Rheumatoid Arthritis & Diet
How to prevent and treat RA with nutrition

Key points
  • Global incidence and prevalence rates are increasing.(1)

  • International guidelines(3) focus on treatment with disease-modifying antirheumatic drugs (DMARDs), which are not without significant risks and side effects.

  • It is more common in women, smokers, and those with poor dental health, poor sleep, unhealthy diets, obesity, and/or family history of RA (2).

  • Optimal diets are high in fruits, vegetables, whole grains, omega-3 fats, and nuts while low in other fats, salt, sugar, red, and processed meats (4).

  • An optimal diet is anti-inflammatory, and reduces the risk of comorbidities.


Rheumatoid arthritis (RA) causes significant disability (1) and increases risk of all-cause mortality, cardiovascular disease, infection, respiratory illness, osteoporosis, and cancer (2).

Pathomechanisms That Are Influenced by Diet:



  • Visceral adipose tissue increases cytokine production and chronic systemic inflammation
  • Increased clearance diminishing bioavailability of anti-TNF drugs
  • Increased ESR values
  • Increased risk of CVD comorbidity

Plant-based diet

  • Reduced neutrophils, monocytes, and platelets
  • Increased dietary fiber
  • Decreased risk of CVD comorbidity


Intestinal Flora

Anti-Proteus mirabilis antibodies elevated in RA

  • Molecular mimicry

Prevotella copri and TMAO

  • Thrive on choline and carnitine from meat, poultry, fish, eggs
  • Reduced effectiveness of DMARDs
  • Increased inflammation
  • Increased risk of CVD comorbidity
  • Decreased risk of CVD comorbidity

Plant-based diet

  • Decreased TMAO
  • Increased dietary fiber, SCFA
  • Decreased risk of CVD comorbidity

  The Scientific Evidence

Epidemiological Evidence

  • 2017 NHANES Survey found multivariable odds ratios (OR) as follows: obese, 3.26 (P <0.001) and, interestingly, insufficient vitamin A intake 0.70 (P = 0.036). Univariate OR for excess (toxic) vitamin A intake was 4.22 (P = 0.048), and inadequate copper intake 1.42 (P = 0.019) (5).
  • While carotenoid conversion to vitamin A is adjusted based on need, preformed vitamin A from supplements and animal-derived foods may be absorbed in excess.
  • In 2004, Pattison et al. found that, “Among patients, the level of red meat intake was higher (P = 0.04) and that of vitamin C was lower (P = 0.03) compared with intake among controls, but no difference in total energy intake was observed.” (6)

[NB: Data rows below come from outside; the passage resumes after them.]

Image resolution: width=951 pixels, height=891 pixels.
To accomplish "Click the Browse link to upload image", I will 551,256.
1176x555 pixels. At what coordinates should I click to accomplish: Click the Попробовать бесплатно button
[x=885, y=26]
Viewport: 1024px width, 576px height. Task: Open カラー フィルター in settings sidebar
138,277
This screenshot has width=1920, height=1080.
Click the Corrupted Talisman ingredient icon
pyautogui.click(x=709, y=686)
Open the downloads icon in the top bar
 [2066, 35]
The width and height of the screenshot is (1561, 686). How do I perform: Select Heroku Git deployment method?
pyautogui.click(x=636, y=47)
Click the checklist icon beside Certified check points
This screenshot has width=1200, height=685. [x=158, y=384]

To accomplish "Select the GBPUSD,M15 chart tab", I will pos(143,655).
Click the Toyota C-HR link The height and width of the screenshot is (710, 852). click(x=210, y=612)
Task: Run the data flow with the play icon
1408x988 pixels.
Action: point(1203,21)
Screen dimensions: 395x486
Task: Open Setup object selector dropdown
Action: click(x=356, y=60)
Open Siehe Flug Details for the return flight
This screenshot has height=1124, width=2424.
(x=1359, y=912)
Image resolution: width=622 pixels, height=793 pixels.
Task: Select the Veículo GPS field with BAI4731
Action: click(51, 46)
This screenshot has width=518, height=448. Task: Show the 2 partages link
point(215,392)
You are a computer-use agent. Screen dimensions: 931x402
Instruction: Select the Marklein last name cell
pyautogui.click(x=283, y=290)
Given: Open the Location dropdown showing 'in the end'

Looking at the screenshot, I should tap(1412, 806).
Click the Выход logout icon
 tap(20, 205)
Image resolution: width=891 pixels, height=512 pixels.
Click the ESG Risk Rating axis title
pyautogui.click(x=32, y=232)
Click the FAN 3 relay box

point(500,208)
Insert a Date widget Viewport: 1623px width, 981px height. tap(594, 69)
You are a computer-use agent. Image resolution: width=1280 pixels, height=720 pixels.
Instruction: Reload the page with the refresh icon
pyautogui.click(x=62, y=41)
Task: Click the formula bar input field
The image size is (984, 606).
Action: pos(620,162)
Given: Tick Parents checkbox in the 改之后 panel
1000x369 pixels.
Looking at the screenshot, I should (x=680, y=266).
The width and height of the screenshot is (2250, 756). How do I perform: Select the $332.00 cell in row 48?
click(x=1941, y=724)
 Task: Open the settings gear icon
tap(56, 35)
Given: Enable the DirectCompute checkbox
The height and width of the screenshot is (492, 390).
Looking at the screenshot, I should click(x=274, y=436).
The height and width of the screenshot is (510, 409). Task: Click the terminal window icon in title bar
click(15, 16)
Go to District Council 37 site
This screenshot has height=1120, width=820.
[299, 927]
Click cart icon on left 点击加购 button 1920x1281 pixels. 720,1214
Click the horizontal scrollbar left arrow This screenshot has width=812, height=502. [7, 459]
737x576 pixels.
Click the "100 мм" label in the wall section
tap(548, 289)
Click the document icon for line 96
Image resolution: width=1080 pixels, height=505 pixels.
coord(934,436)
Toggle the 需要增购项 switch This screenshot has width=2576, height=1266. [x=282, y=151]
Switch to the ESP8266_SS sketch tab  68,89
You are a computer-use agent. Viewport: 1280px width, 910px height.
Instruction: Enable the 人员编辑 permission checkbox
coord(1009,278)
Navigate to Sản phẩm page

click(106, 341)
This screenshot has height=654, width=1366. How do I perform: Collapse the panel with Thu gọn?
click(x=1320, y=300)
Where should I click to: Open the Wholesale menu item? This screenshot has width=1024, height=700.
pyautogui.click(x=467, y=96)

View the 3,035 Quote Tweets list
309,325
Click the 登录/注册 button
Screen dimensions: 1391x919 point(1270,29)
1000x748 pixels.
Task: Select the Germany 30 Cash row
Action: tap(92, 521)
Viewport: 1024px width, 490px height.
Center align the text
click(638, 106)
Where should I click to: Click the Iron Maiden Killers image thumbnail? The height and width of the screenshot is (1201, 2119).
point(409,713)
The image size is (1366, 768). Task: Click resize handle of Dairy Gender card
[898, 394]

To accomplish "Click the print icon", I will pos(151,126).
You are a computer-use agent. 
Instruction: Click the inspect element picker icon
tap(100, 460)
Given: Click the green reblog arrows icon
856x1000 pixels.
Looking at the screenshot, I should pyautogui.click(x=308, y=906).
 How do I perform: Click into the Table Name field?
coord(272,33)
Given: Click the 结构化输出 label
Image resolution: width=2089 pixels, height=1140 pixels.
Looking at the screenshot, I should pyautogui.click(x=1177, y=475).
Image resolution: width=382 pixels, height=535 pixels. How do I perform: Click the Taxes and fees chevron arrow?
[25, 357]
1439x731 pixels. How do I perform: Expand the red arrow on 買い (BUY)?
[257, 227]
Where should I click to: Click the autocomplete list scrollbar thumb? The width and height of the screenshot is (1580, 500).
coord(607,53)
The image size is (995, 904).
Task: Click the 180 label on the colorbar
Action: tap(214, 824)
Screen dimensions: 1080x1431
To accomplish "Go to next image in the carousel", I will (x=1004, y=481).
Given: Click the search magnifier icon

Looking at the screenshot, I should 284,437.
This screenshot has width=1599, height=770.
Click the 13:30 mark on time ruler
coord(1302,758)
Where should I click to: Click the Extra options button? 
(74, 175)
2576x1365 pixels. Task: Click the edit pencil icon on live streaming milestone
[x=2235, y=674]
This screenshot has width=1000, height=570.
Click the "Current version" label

Evidence from RCTs and Corresponding Meta-Analyses

  • There are few RCTs for diet and RA. In a small 2001 RCT, 40.5% of patients randomized to 9 months on a vegan diet free of gluten met ACR20 improvement criteria, compared with just one patient in the non-vegan control group (7).
  • Recently, Lederer et al. demonstrated significant decreases in markers of inflammation, including neutrophils, monocytes, and platelets in a small group of healthy omnivores after 4 weeks on a controlled vegan diet compared with a controlled mixed diet control group (8).

General Recommendations

Eat predominantly or entirely from a wide variety of whole plant foods:

  • Maximize the intake of high-quality plant foods such as vegetables, whole grains, legumes, fruits, nuts, seeds, herbs, and spices; your health will benefit from every step towards more whole plant foods.
  • Eliminate or limit all processed foods, refined carbohydrates, and sugar-sweetened foods and beverages.
  • Eliminate or limit red and processed meat products (such as burgers, sausages, bacon, ham, salami, dried meat, canned meat, and pastrami).
  • Eliminate or limit other animal products such as poultry, fish, eggs, cheese, and dairy.
  • Make sure to cover potentially critical nutrients with a wide variety of plant foods, enriched foods/drinks, or supplements (especially vitamin B12 and vitamin D); find more information in our Nutrition Library.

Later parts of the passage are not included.